Effects of PGF 2α on human melanocytes and regulation of the FP receptor by ultraviolet radiation

Abstract

Prostaglandins are potent lipid hormones that activate multiple signaling pathways resulting in regulation of cellular growth, differentiation, and apoptosis. In the skin, prostaglandins are rapidly released by keratinocytes following ultraviolet radiation and are chronically present in inflammatory skin lesions. We have shown previously that melanocytes, which provide photoprotection to keratinocytes through the production of melanin, express several receptors for prostaglandins, including the PGE 2 receptors EP 1 and EP 3 and the PGF 2α receptor FP, and that PGF 2α stimulates melanocyte dendricity. We now show that PGF 2α stimulates the activity and expression of tyrosinase, the rate-limiting enzyme in melanin synthesis.
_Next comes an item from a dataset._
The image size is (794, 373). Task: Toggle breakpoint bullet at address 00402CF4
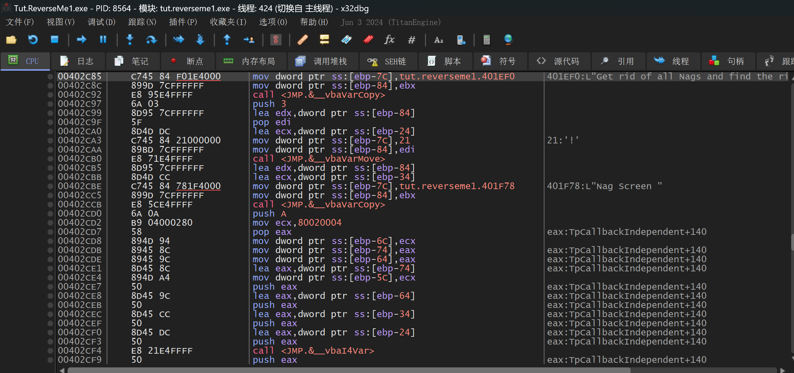click(x=50, y=351)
Analysis of FP receptor regulation showed that the FP receptor is regulated by ultraviolet radiation in melanocytes in vitro and in human skin in vivo. We also show that ultraviolet irradiation stimulates production of PGF 2α by melanocytes. These results show that PGF 2α binding to the FP receptor activates signals that stimulate a differentiated phenotype (dendricity and pigmentation) in melanocytes. The regulation of the FP receptor and the stimulation of production of PGF 2α in melanocytes in response to ultraviolet radiation suggest that PGF 2α could act as an autocrine factor for melanocyte differentiation.